I stayed positive and got a new job in less than 3 months. It had no benefits, but paid better. I was replacing a woman who really needed benefits and thats why she wanted to leave. After 2 months or so, she couldnt find anything and asked for her job back. So I once again got fired for no fault of my own.
That hit me hard and I was unemployed and horribly depressed for 6 months.
I survived that time with amazing support from my girlfriend. We burned through my savings then most of hers. She stuck with me through it all. I finally got a very low level job in state government.
It turned out to be a great change. Better insurance allowed me to get medicated for ADHD and shots for my allergies. I got promoted over and over. I’m doing great now, but it would have been the end of me if not for my girlfriend, who is obviously my wife now.

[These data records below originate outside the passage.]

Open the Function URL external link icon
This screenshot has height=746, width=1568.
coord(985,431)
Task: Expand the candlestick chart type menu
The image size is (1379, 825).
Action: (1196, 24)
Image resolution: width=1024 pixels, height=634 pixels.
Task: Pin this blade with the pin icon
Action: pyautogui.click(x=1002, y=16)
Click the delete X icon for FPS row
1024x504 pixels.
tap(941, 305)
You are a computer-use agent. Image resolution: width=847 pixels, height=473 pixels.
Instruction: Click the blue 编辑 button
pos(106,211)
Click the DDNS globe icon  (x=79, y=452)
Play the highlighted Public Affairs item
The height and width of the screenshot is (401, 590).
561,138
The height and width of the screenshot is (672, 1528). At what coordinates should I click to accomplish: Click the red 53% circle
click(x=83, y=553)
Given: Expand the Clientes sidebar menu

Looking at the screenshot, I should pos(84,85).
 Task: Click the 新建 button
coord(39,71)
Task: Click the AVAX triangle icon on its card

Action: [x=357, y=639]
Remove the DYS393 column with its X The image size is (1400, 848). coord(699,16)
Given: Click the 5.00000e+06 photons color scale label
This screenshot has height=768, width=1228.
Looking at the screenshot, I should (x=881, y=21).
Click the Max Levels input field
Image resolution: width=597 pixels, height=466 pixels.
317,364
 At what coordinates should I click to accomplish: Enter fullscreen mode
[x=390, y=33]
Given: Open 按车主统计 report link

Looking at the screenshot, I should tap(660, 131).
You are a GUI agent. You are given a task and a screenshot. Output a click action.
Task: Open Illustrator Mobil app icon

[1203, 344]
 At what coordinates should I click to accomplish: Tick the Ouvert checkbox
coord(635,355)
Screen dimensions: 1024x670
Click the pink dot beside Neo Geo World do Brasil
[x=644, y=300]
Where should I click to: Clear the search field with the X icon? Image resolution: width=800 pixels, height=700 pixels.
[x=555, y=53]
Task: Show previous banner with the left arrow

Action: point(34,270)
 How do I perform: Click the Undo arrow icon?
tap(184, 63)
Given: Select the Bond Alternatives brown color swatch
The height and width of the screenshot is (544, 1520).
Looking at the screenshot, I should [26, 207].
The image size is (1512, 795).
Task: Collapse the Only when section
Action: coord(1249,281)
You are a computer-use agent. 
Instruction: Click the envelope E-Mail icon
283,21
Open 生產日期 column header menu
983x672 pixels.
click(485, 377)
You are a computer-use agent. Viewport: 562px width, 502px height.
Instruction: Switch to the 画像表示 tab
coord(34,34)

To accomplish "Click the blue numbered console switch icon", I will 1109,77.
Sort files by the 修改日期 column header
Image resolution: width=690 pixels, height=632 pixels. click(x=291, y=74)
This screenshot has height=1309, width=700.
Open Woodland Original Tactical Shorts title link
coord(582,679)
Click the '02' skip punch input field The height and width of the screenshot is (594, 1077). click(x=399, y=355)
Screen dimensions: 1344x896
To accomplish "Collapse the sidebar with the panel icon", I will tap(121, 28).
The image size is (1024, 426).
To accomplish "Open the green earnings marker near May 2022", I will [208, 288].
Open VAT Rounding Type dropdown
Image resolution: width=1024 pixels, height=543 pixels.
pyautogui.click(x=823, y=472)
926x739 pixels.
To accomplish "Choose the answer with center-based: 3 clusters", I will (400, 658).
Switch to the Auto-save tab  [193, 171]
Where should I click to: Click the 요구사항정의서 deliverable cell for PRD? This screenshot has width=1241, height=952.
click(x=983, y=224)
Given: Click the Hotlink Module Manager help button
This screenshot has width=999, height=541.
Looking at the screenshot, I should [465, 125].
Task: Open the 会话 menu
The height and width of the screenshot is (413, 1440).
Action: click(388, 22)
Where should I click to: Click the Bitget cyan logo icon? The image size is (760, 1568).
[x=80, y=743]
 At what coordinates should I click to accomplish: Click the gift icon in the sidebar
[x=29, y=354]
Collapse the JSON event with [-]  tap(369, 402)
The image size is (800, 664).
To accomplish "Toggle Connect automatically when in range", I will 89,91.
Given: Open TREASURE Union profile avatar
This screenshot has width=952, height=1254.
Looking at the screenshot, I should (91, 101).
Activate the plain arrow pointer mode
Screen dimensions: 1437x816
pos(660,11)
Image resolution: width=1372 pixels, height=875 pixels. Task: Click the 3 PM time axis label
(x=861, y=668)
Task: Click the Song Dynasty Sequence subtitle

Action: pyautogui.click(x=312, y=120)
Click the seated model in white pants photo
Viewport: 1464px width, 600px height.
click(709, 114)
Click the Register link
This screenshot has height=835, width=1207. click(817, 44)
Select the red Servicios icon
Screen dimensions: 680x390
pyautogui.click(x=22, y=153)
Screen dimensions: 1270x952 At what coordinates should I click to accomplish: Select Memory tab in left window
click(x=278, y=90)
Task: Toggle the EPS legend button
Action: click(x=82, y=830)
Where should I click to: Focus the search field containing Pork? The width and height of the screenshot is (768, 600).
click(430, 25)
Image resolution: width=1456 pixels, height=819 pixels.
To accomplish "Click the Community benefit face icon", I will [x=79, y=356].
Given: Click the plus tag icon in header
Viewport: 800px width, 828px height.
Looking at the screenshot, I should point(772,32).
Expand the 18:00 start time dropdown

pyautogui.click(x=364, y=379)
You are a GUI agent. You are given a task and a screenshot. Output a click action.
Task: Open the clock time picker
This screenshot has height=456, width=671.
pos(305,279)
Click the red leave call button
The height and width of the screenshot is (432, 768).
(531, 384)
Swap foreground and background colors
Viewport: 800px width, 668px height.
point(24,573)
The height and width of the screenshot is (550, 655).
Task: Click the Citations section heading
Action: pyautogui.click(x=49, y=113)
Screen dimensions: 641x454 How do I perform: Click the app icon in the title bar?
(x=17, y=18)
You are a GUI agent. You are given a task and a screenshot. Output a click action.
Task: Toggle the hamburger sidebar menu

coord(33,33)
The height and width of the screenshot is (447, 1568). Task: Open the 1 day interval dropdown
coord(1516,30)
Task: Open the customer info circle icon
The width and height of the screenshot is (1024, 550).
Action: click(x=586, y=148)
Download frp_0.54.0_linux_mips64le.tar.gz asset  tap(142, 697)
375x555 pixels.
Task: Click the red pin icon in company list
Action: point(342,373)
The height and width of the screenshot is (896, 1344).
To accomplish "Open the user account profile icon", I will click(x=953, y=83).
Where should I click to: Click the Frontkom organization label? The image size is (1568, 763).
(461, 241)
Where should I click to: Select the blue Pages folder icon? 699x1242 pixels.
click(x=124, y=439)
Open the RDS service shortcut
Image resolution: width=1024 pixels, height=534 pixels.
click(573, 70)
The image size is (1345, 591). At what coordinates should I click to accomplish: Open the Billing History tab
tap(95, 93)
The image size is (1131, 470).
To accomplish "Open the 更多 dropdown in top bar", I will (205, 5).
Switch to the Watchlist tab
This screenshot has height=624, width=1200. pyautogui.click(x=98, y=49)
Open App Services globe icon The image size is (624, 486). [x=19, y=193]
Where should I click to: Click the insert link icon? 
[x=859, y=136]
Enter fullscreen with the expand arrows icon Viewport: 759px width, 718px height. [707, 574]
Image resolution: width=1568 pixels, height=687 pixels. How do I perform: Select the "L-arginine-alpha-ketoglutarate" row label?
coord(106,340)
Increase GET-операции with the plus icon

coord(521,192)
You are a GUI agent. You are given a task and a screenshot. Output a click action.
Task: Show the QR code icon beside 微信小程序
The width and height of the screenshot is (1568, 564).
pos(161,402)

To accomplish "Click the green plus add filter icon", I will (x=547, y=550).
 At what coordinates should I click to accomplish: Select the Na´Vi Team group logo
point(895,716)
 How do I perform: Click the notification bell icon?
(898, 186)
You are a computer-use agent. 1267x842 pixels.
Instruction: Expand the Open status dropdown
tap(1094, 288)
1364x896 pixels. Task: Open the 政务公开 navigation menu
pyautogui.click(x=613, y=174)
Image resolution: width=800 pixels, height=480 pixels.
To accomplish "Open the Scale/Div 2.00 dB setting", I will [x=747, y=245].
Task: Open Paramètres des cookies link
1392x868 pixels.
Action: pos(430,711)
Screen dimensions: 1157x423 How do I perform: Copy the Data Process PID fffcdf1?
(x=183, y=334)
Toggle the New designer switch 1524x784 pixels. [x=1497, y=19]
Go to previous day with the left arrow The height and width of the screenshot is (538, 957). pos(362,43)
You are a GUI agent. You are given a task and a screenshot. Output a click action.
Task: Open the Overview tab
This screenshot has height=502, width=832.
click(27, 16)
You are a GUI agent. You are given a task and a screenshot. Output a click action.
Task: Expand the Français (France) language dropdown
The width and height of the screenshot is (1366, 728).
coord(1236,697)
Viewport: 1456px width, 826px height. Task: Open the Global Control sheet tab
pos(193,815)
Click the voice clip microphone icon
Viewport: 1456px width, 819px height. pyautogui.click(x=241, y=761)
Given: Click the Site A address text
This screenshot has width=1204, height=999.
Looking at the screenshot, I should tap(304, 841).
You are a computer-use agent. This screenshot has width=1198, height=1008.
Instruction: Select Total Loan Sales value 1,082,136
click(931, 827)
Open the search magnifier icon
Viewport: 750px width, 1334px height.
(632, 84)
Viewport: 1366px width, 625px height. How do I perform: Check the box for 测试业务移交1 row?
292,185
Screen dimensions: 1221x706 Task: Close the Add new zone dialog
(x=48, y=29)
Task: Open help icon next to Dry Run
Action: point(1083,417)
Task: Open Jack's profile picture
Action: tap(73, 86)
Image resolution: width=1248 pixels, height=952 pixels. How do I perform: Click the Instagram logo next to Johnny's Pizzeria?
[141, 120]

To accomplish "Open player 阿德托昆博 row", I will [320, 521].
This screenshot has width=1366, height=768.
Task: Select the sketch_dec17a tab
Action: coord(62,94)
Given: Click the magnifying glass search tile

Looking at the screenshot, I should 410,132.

Aw, that’s really lovely. Goes to show how much support can mean to a person. Especially when everything else seems to be going against you for no seeming reason.
- albatross ( @albatross@beehaw.org ) 5•1 year ago
In a lot of ways, my lowest point was loss from having a severe mental health crisis and losing my mind, my beloved partner of 15 years, my job (admittedly job stress was part of total breakdown, so maybe this was a bonus??), my “I’m a serious artist” hobby, my savings (now in debt), and most of my friends. 3 mos later, my best friend my cat was hit by a car, partly due to my own housing instability which racked me with guilt.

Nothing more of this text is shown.